Belvédère


BELVÉDÈRE

Dans la bonbonnière
La Nouvelle Babylone
Miniature sur Manouna Orti
La Croix du Sud
Belvédère
Tombeau
Pergolas *


Piano : Juliette Quinet, sauf * Frédéric Lagnau
Flûte et chant : Claire Simonin
Composition, guitare, chant : Michel Gaillard

© Magis Optis, 1971-1986.


La Nouvelle Babylone


Maintenant, j'annonce la délivrance, après avoir longtemps cherché l'issue en un étrange souterrain et un silence lisse. L'esprit, que charme l'inanité sereine, ignore un changement qui s'effectue en lui et, tandis que je sombre dans l'ivresse, je m'égare sur le chemin de la poterne.

Soudain l'instable vide échappe et la pure route s'y infiltre. J'avance, inconsciemment, je ne la touche. Mes yeux se sont ouverts si loin, qu'intime aveu, le vent révèle palpable l'âme d'un monde délaissé là — citadelle comme vidée du temps.

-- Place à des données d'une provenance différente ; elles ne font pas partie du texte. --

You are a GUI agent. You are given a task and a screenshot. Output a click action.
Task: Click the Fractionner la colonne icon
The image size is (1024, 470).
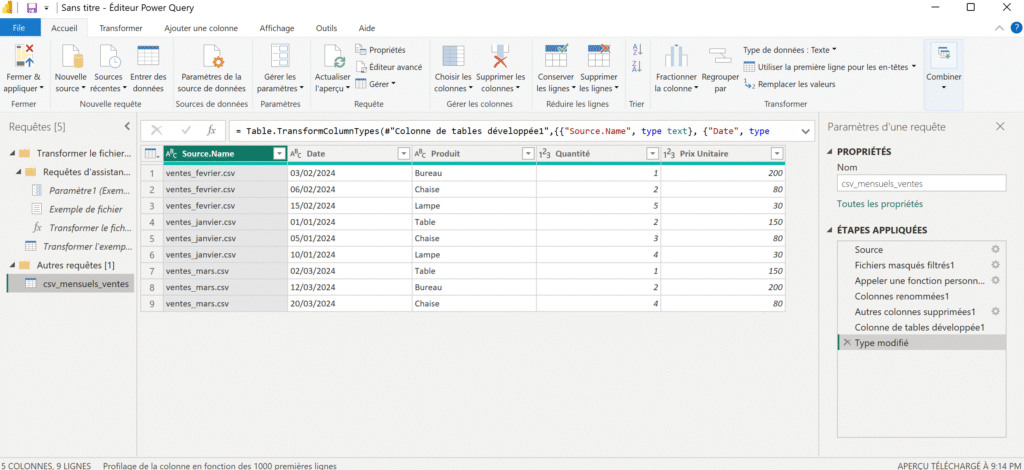[676, 56]
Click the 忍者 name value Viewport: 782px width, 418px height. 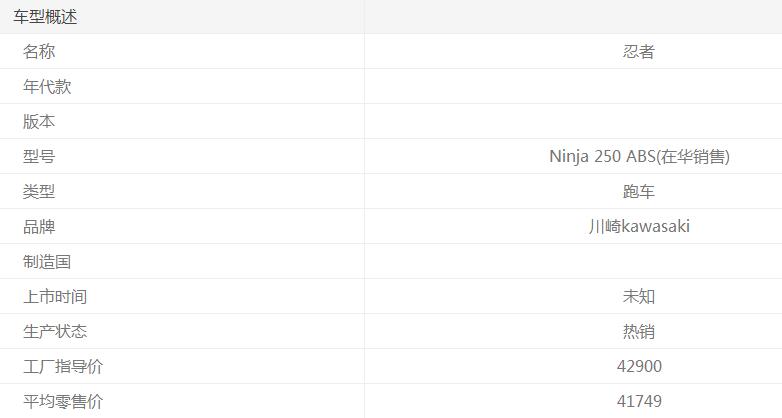[x=639, y=52]
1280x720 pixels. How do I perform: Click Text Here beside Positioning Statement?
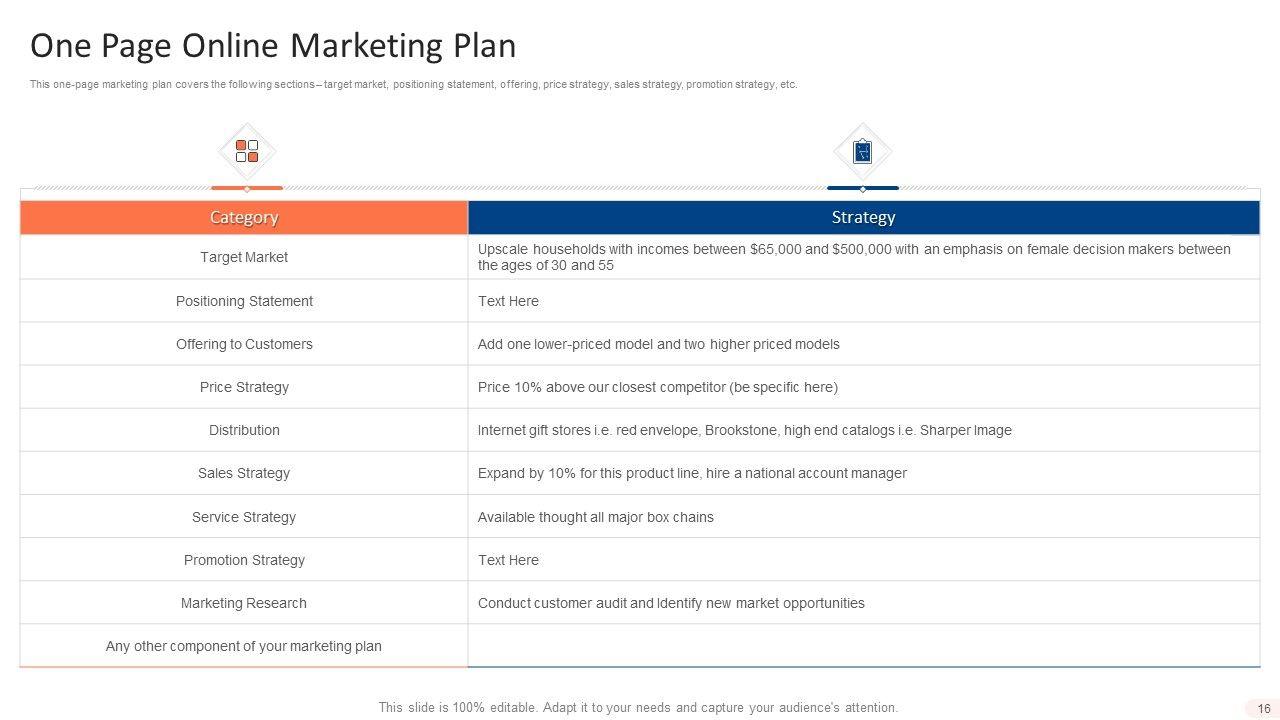[x=508, y=301]
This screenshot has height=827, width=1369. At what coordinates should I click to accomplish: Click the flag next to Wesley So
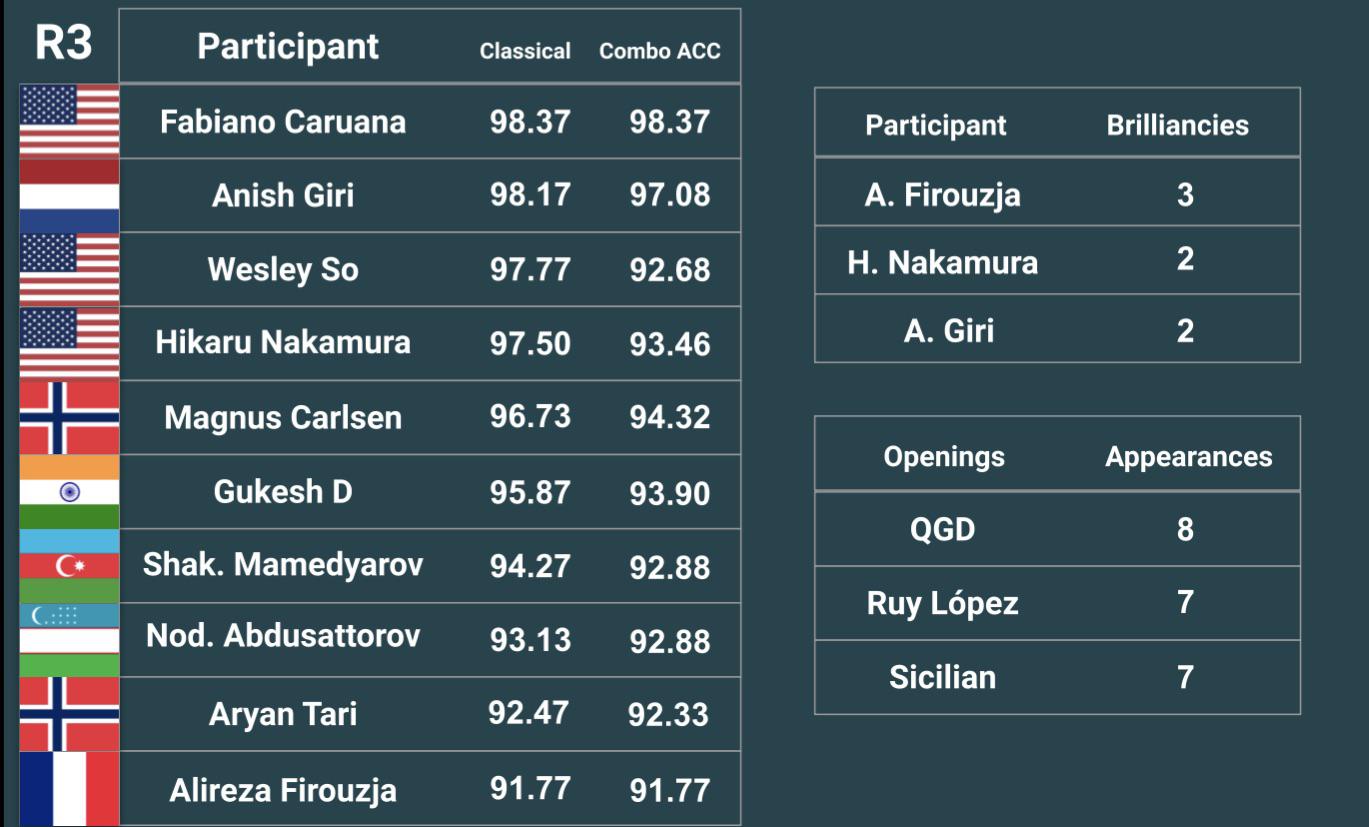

La courbe fend sans cri la cité. De ma vue plongeante, je passe au-dessus. On voit des murs laiteux comme des pertes, mais, dans le ciel, il n'y a rien qu'un même instant n'oublie en lui. Les boutiques se mêlent aux nuages et des soleils miroitent dans les vitres. J'ai traversé des terrains vagues familiers baignant dans un léger nuage parfumé. La mer flottait en paix sous la lumière. Usant avidement d'une vision nouvelle, j'entame la côte aux routes ébréchées, le long d'anciens rivages recréés là, où rêvent des jardins suspendus.

Appesantie de galets chauds comme du lait, une ville, alors, mais presque... inachevée. J'avance, inconsciemment, je ne la touche. Des gens descendent le flanc ardu où croît l'aigu buisson ardent. On retrouve l'amie égarée là, et des soleils miroitent dans les vagues.

Le front de mer s'ensable aussi. L'amie s'efface en rires tristes. Passeur opiniâtre, je ne pense pas : j'étouffe les regrets dans un râle subit et j'entame la côte aux routes ébréchées, le long des souvenirs, et la corniche commence par instant à s'assombrir. Alors, la nuit s'engouffre en moi, et tout se change autour de moi en un étrange souterrain et un silence lisse. L'esprit, que charme l'inanité sereine, ignore un changement qui s'effectue en lui. L'univers se referme, à nouveau vide.

Sous l'ombre de la croix, je me réveille.